Resolved, That young ladies be admitted into the university on equal terms, in all respects, with young men."

THE SANTA CLARA COLLEGE

Was founded in 1851, by the Rev. John Nobile; incorporated in 1855. It is conducted by the fathers of the Society of Jesus. The number of students in attendance is about 200.

UNIVERSITY OF THE PACIFIC, (METHODIST EPISCOPAL.)
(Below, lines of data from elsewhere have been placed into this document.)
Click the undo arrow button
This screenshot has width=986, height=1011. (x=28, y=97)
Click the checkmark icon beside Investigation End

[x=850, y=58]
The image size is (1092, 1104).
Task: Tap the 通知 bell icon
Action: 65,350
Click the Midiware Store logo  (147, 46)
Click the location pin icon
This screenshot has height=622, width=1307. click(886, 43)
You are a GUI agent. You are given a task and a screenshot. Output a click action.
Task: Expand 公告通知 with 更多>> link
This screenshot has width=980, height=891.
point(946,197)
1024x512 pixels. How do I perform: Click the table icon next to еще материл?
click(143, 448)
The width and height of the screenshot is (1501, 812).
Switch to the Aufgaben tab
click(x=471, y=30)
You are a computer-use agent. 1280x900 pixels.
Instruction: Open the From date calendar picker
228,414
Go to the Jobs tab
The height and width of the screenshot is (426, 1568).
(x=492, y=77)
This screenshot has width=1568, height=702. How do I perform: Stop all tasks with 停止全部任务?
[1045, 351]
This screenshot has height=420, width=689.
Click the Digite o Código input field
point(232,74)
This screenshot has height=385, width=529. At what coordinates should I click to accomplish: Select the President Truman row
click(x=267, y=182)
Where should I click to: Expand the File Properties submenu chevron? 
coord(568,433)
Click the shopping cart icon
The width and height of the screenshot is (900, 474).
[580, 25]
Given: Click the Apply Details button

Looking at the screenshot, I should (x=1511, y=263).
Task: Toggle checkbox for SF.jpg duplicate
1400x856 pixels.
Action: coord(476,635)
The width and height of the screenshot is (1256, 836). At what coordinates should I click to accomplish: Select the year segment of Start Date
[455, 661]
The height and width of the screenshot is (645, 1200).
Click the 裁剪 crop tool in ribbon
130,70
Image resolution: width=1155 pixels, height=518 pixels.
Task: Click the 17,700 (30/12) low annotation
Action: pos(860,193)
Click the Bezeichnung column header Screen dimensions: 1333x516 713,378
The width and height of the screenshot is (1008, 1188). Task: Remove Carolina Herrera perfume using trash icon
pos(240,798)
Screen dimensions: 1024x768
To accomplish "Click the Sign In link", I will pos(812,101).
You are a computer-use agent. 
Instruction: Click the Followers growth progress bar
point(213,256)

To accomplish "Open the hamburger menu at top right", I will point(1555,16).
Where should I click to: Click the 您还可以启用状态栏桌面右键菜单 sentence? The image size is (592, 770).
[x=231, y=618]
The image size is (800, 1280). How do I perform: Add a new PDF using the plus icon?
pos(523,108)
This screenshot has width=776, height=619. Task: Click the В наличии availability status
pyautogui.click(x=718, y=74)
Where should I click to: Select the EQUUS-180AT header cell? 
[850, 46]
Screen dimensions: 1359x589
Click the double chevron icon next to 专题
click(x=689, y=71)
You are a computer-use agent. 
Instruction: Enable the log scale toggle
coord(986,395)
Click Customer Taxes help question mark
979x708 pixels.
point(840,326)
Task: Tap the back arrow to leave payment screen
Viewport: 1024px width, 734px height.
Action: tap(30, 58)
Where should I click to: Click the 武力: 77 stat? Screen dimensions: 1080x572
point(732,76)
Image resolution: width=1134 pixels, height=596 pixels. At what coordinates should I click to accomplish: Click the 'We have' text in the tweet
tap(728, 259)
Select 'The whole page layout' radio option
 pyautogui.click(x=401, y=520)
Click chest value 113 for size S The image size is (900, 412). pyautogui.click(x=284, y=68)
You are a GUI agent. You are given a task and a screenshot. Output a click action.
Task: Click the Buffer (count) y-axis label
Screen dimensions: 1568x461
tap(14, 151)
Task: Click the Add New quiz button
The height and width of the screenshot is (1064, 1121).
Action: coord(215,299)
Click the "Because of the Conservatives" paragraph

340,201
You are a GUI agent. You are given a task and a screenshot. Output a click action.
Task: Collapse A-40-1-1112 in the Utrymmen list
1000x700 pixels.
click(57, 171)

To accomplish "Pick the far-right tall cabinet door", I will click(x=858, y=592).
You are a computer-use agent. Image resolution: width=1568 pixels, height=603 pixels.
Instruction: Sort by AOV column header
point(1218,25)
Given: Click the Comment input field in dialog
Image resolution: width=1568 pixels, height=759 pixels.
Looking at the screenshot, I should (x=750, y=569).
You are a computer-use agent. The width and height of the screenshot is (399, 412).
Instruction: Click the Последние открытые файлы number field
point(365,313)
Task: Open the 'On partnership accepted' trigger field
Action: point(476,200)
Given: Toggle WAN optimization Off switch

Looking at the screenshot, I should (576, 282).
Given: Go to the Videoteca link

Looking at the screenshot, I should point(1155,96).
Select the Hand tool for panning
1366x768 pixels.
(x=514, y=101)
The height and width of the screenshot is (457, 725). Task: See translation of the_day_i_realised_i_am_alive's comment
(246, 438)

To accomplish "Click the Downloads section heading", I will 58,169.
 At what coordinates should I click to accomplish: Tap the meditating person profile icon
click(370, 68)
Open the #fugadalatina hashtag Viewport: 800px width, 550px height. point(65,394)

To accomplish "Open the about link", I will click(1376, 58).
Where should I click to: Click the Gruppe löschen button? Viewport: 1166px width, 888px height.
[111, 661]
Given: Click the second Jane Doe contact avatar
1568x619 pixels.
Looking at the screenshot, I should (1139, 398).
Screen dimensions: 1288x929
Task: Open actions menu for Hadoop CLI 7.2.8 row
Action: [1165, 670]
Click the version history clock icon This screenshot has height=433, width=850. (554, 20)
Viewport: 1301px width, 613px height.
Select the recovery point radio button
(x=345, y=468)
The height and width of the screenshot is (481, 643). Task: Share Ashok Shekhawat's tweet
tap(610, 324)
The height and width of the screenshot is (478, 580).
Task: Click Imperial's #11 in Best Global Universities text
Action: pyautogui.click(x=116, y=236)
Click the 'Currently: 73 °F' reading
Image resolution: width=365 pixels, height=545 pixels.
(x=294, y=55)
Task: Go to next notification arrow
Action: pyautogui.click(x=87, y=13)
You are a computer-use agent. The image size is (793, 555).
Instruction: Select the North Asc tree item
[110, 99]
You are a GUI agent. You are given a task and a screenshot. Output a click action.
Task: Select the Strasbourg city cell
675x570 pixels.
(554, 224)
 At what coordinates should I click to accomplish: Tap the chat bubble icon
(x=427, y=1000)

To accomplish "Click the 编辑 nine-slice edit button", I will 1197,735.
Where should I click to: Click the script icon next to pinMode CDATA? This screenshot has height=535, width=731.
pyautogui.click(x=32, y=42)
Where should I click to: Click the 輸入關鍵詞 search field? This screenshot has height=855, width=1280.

Situated at Santa Clara; incorporated 1851. Number of professors and teachers, 8; whole number of students in 1868 and 1869, 164. Thirty-four young gentlemen have graduated, twenty of whom received the degree of A. B., and fourteen that of B. S. Seventeen young ladies have graduated with the degree of M. S. Eight gentlemen have received the degree of A. M. in course. Yearly expense per pupil, $320. Sessions begin about the first of January and first of August. T. H. Sinex, D. D., president.

ST. MARY'S COLLEGE.

Situated at San Francisco, on the old Mission road, about five miles from the city hall. It is a fine brick building and will accommodate about 200 students. Study rooms, class rooms, and dormitories are convenient and well ventilated. Was opened for the reception of students in 1863, and the same year their number had reached upward of 200. It is now over 200. It is in the charge of gentlemen belonging to a society called "The Christian Brothers," whose numbers devote their lives to the work of education.

PACIFIC METHODIST COLLEGE.

Situated at Vacaville, Solano County; organized in 1861; president, J. R. Thomas. The number of students 210; value of buildings, about $25,000. Institution in all respects prosperous.

ST. VINCENT'S COLLEGE.

Situated at Los Angeles; organized 1867; incorporated 1869; president, Rev. James McGill. Average number of pupils during the past year, 50.

ST. AUGUSTINE COLLEGE.

Situated at Benicia, Solano County; it is a missionary college, under the auspices of the Protestant Episcopal Church; organized, 1868. Consists of three departments of learning; a theological, literary, and grammar school departments for boys. In addition there is a young ladies' seminary with its own faculty and a distinct location. There are 86 students, six of whom are for the ministry.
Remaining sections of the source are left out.